Yes, @Niko, I have experienced and done such things. However, it is not very common, because often the desired code is a part of big package. Thus, removing the code from the big library is very difficult due to many reasons. This force me to develop my own code (i.e., reinventing the wheel). To overcome this issue, we should disintegrate the big package as a collection of useful objects, modules, data-types.

Very true, there is a lot of powerful tooling around for Fortran, but documentation is rare or the workflows are difficult to grasp without deep prior knowledge of the toolchains involved. CMake happens to be one of the prime examples for a much relied on yet not well documented tool. Also, conda, usually wrongly perceived as a Python package manager, can make a powerful packaging tool for Fortran projects.

Fortran-lang is a good place to collect those resources or write new ones. I can only again encourage everyone here to have an open eye for interesting Fortran projects and learning material and submit it to the fortran-lang webpage as pull request (GitHub - fortran-lang/ (deprecated) Fortran website).

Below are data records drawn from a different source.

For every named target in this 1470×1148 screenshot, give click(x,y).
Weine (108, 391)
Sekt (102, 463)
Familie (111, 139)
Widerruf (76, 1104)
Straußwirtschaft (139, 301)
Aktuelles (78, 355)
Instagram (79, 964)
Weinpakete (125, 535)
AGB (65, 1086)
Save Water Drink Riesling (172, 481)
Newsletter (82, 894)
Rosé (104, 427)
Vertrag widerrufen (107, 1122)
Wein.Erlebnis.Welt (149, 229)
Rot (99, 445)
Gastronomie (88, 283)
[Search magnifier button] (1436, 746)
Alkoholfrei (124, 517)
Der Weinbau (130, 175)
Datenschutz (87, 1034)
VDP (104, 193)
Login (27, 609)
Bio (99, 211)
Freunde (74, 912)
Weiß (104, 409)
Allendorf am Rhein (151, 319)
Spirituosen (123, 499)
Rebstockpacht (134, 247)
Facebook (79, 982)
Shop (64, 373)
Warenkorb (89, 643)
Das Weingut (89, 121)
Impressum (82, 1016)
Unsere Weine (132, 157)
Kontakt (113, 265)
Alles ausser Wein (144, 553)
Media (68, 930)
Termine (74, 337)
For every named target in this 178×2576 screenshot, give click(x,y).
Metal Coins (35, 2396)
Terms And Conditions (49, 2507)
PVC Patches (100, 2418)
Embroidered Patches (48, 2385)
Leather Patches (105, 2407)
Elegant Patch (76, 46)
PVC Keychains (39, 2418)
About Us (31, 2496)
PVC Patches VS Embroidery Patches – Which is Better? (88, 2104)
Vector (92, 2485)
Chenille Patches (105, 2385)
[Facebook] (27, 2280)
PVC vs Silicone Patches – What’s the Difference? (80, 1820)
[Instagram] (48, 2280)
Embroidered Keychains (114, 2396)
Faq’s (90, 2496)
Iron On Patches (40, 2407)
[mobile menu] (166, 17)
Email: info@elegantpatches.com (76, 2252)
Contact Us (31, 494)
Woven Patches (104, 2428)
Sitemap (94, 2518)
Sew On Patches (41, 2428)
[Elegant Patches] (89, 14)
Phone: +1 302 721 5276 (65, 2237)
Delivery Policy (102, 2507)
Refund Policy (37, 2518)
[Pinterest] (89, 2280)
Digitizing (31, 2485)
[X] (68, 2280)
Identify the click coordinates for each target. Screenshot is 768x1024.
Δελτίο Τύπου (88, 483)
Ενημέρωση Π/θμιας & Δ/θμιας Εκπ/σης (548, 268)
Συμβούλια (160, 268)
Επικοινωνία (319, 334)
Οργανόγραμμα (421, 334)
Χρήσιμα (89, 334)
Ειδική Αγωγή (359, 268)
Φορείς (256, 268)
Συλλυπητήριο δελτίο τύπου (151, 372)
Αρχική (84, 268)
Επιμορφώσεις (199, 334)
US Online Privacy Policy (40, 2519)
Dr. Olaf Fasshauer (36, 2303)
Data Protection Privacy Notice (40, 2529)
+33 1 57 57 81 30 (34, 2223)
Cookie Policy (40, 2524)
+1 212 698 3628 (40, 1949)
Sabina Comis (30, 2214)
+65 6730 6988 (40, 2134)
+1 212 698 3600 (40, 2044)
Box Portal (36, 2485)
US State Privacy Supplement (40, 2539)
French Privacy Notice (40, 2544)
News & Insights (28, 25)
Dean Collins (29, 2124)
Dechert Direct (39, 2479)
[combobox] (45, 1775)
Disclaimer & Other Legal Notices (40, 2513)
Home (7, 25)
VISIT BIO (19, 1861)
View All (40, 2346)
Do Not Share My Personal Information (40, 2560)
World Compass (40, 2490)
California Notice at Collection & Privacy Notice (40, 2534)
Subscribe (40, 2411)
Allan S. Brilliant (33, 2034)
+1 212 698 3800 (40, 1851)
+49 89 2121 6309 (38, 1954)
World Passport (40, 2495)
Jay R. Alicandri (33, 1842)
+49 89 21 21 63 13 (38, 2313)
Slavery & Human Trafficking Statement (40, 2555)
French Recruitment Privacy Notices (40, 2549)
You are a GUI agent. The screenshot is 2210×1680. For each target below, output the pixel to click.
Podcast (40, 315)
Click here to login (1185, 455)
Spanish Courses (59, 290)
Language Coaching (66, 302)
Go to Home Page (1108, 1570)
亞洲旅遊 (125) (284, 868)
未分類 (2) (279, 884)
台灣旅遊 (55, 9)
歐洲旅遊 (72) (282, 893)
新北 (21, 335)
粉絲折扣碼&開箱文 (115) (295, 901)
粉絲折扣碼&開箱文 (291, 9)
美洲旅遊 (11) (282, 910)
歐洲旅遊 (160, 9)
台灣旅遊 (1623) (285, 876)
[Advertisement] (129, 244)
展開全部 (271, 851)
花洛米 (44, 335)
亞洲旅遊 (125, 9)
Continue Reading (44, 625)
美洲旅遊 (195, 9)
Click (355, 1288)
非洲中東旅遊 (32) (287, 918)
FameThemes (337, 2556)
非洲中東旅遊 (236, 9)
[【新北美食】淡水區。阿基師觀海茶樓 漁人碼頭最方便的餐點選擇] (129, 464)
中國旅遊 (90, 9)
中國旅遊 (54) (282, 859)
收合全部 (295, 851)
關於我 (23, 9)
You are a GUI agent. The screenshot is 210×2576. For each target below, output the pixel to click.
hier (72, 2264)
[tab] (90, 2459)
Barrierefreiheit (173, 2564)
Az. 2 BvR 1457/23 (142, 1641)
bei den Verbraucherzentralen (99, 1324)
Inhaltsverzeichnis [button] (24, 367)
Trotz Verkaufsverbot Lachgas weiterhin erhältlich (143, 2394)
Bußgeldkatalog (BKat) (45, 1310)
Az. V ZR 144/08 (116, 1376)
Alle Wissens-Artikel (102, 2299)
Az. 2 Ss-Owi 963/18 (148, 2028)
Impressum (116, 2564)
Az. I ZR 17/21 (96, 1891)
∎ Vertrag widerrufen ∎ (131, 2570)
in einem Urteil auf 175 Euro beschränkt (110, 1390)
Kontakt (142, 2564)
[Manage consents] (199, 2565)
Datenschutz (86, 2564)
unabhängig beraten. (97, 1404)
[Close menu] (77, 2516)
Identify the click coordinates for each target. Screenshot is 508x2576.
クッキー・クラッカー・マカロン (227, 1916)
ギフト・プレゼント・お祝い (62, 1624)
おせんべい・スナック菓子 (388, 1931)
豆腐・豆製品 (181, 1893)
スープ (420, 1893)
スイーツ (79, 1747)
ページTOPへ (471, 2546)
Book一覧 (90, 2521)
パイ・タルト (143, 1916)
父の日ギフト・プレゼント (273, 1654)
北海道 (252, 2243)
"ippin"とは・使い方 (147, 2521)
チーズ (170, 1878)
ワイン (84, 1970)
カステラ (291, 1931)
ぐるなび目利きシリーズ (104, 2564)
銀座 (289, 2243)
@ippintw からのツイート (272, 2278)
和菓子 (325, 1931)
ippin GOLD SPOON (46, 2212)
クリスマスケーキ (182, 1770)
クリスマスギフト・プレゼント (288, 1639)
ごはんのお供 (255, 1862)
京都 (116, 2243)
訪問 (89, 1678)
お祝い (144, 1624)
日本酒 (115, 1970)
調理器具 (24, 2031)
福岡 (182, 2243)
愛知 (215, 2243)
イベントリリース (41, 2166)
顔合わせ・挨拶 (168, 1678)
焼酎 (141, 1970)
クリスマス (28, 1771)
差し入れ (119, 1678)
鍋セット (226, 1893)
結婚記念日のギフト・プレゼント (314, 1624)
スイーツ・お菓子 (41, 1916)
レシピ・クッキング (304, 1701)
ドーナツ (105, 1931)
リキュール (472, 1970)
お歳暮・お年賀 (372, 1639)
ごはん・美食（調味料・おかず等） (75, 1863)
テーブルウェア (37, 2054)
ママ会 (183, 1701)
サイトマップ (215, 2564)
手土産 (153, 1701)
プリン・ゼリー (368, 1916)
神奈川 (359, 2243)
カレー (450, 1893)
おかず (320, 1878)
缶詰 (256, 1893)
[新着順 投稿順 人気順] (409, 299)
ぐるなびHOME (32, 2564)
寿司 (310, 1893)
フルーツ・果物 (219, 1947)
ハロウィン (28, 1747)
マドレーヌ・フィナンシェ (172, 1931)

I’m happy to start joint effort on writing introductions and providing examples/templates to build and package infrastructure for Fortran. We already have a bit of material at fortran-lang:


Why you can ignore reviews of scientific code by commercial software developers:

In summary, most scientific modelling codes are expected to be used by user-developers with extensive internal knowledge of the code, the model, and the assumptions behind it, and who are routinely performing a wide variety of checks for correctness before doing anything with the results. In the right hands, you can have a lot of confidence that sensible, rigorous results are being obtained; however they are not for non-expert users.